Data to examine:

++++++++

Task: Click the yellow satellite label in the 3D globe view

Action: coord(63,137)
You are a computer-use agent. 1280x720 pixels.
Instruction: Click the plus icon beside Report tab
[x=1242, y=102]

++++++++

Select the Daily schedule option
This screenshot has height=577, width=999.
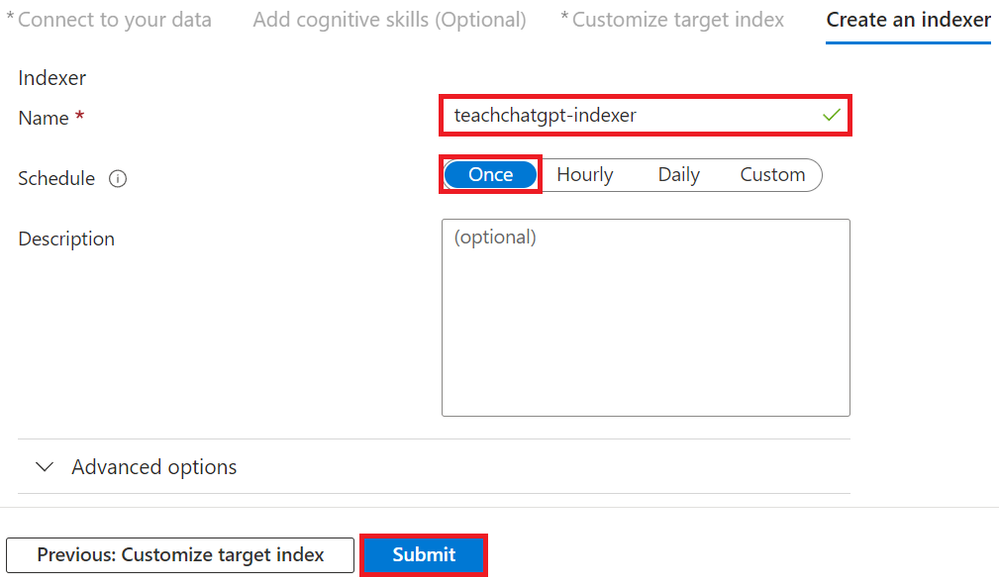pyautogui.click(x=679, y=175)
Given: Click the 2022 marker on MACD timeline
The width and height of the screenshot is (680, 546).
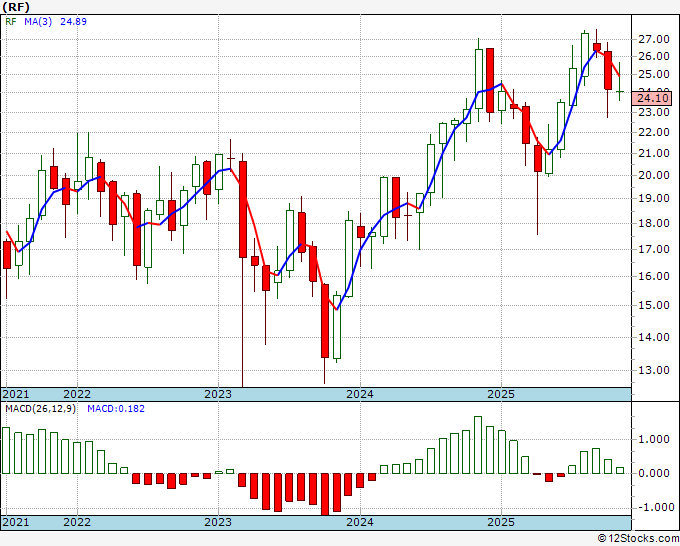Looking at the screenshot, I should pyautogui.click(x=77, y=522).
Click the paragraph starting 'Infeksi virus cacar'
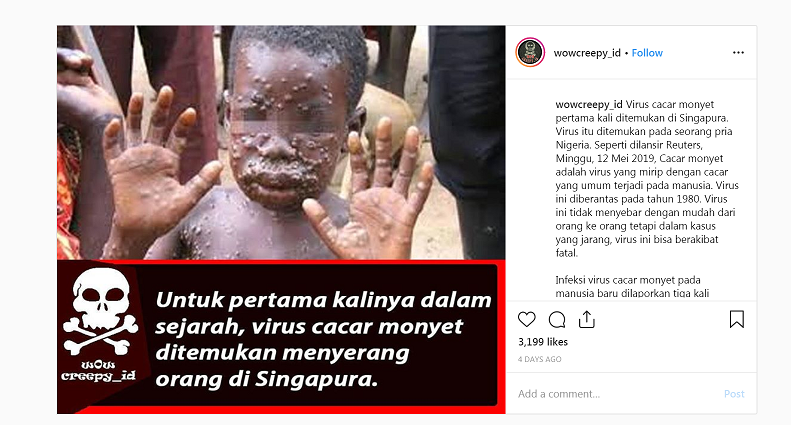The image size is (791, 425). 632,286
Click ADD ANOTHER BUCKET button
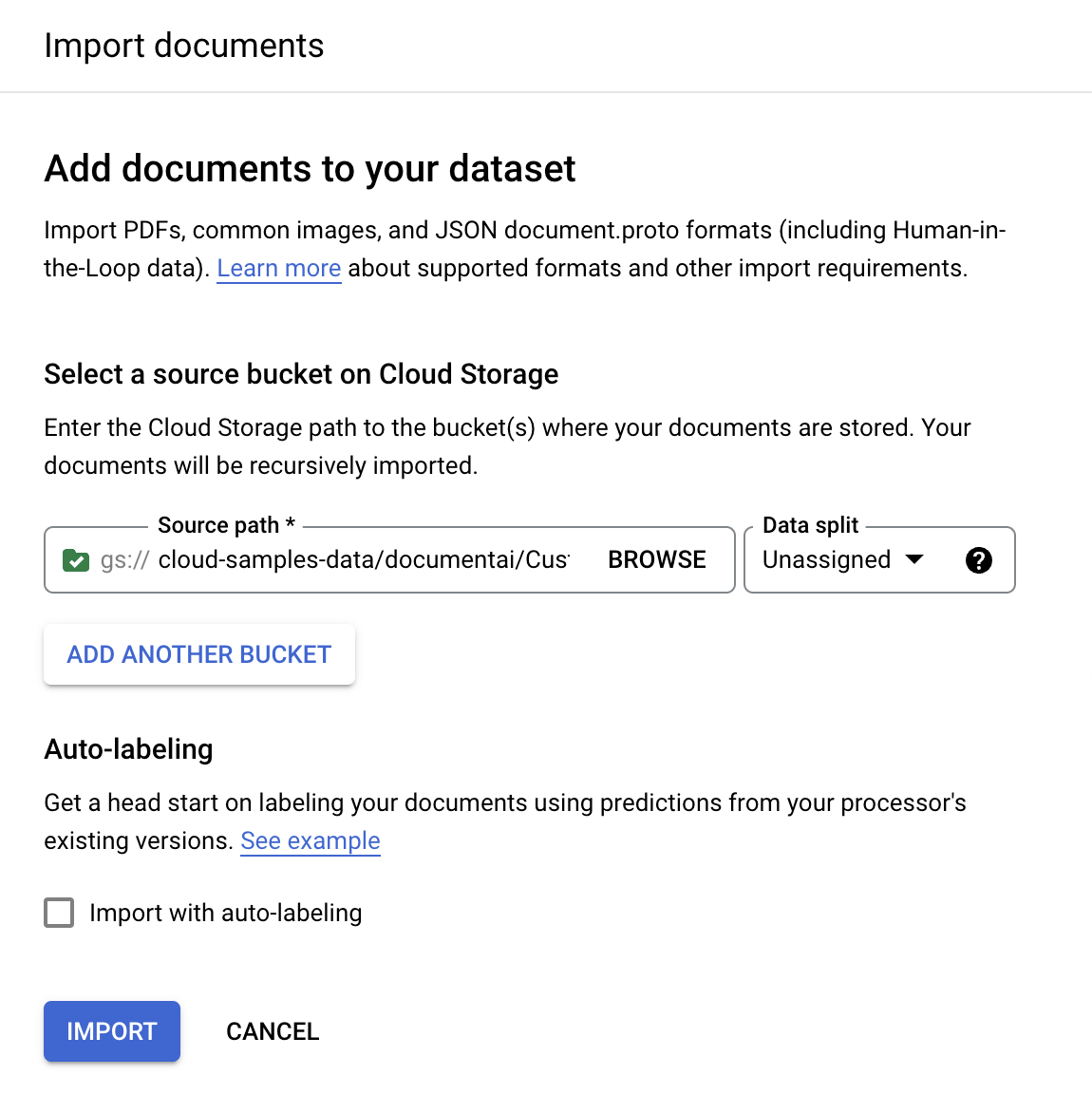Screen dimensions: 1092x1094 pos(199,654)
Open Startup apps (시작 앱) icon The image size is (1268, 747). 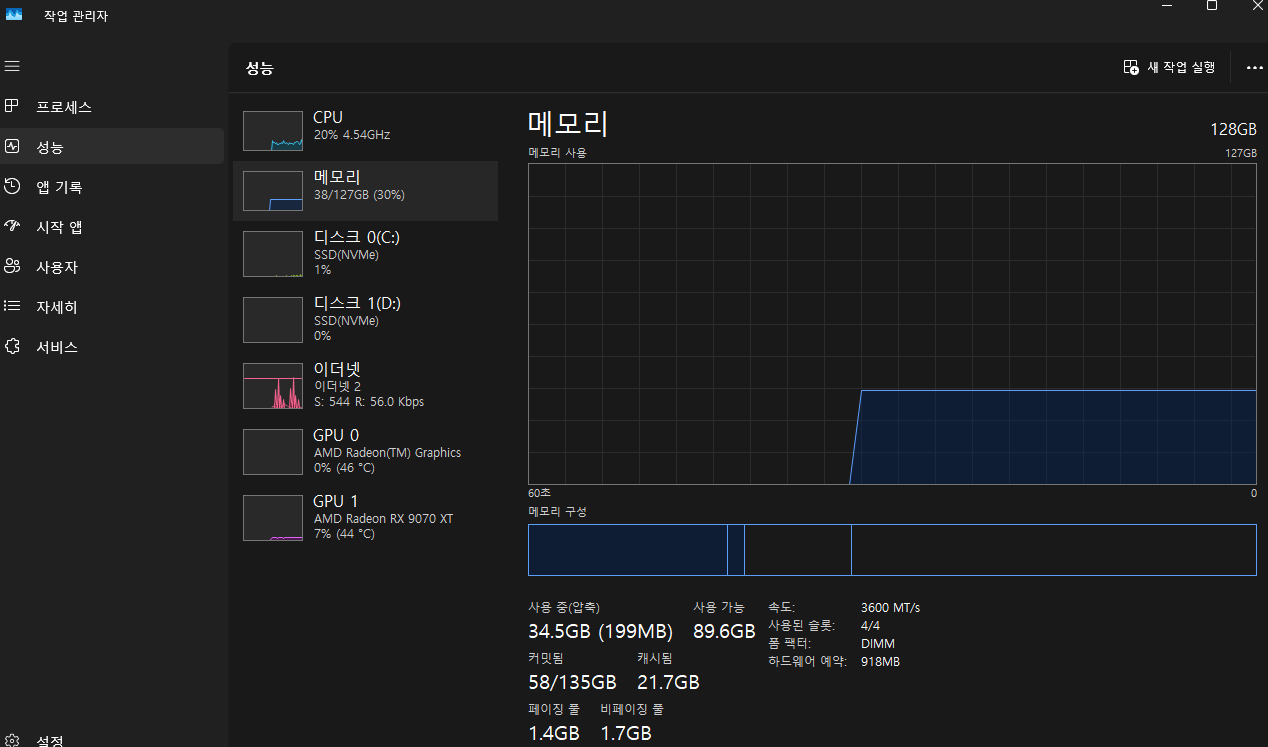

++++++++

About this exercise: Only one stretch of the material above is wanted: the line containing "Select the Daily schedule option" through the line containing "Open Startup apps". Restate it word for word, minus the pictures.

Result for this task:
Select the Daily schedule option
This screenshot has height=577, width=999.
pyautogui.click(x=679, y=175)
Given: Click the 2022 marker on MACD timeline
The width and height of the screenshot is (680, 546).
Looking at the screenshot, I should pyautogui.click(x=77, y=522).
Click the paragraph starting 'Infeksi virus cacar'
The image size is (791, 425). 632,286
Click ADD ANOTHER BUCKET button
Screen dimensions: 1092x1094 pos(199,654)
Open Startup apps (시작 앱) icon The image size is (1268, 747). 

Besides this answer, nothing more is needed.